▶ Element and text position data:
======

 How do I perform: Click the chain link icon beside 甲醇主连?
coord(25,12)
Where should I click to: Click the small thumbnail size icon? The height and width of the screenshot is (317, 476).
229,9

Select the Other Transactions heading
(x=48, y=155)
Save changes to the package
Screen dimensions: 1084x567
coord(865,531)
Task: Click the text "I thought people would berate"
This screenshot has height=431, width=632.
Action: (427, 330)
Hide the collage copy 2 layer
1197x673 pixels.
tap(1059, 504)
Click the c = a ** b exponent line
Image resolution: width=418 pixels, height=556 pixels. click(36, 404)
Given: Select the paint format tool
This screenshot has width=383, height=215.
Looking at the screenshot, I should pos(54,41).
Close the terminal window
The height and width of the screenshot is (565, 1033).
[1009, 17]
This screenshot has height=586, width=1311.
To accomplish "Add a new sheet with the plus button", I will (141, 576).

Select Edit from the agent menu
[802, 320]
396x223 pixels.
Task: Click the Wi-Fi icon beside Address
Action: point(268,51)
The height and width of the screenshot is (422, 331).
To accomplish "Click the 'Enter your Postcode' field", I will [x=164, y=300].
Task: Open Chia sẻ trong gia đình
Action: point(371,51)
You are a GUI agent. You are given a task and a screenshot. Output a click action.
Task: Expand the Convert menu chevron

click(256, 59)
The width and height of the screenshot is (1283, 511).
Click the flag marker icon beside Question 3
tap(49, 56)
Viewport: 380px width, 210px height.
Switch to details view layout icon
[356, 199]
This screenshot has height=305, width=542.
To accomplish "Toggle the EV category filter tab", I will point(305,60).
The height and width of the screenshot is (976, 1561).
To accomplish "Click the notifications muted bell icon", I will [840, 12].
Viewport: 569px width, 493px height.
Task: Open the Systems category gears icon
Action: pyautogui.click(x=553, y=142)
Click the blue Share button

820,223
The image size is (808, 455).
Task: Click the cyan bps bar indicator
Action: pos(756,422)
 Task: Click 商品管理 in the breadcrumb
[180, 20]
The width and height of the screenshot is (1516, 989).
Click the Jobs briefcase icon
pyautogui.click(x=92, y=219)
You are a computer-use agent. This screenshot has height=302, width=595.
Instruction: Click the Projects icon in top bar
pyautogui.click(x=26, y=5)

======

▶ Task directions:
Can you render every line of the records above as a numbered list, skipping the blank lines?

▶ Result for this exercise:
1.  How do I perform: Click the chain link icon beside 甲醇主连?
2. coord(25,12)
3. Where should I click to: Click the small thumbnail size icon? The height and width of the screenshot is (317, 476).
4. 229,9
5. Select the Other Transactions heading
6. (x=48, y=155)
7. Save changes to the package
8. Screen dimensions: 1084x567
9. coord(865,531)
10. Task: Click the text "I thought people would berate"
11. This screenshot has height=431, width=632.
12. Action: (427, 330)
13. Hide the collage copy 2 layer
14. 1197x673 pixels.
15. tap(1059, 504)
16. Click the c = a ** b exponent line
17. Image resolution: width=418 pixels, height=556 pixels. click(36, 404)
18. Given: Select the paint format tool
19. This screenshot has width=383, height=215.
20. Looking at the screenshot, I should pos(54,41).
21. Close the terminal window
22. The height and width of the screenshot is (565, 1033).
23. [1009, 17]
24. This screenshot has height=586, width=1311.
25. To accomplish "Add a new sheet with the plus button", I will (141, 576).
26. Select Edit from the agent menu
27. [802, 320]
28. 396x223 pixels.
29. Task: Click the Wi-Fi icon beside Address
30. Action: point(268,51)
31. The height and width of the screenshot is (422, 331).
32. To accomplish "Click the 'Enter your Postcode' field", I will [x=164, y=300].
33. Task: Open Chia sẻ trong gia đình
34. Action: point(371,51)
35. You are a GUI agent. You are given a task and a screenshot. Output a click action.
36. Task: Expand the Convert menu chevron
37. click(256, 59)
38. The width and height of the screenshot is (1283, 511).
39. Click the flag marker icon beside Question 3
40. tap(49, 56)
41. Viewport: 380px width, 210px height.
42. Switch to details view layout icon
43. [356, 199]
44. This screenshot has height=305, width=542.
45. To accomplish "Toggle the EV category filter tab", I will point(305,60).
46. The height and width of the screenshot is (976, 1561).
47. To accomplish "Click the notifications muted bell icon", I will [840, 12].
48. Viewport: 569px width, 493px height.
49. Task: Open the Systems category gears icon
50. Action: pyautogui.click(x=553, y=142)
51. Click the blue Share button
52. 820,223
53. The image size is (808, 455).
54. Task: Click the cyan bps bar indicator
55. Action: pos(756,422)
56.  Task: Click 商品管理 in the breadcrumb
57. [180, 20]
58. The width and height of the screenshot is (1516, 989).
59. Click the Jobs briefcase icon
60. pyautogui.click(x=92, y=219)
61. You are a computer-use agent. This screenshot has height=302, width=595.
62. Instruction: Click the Projects icon in top bar
63. pyautogui.click(x=26, y=5)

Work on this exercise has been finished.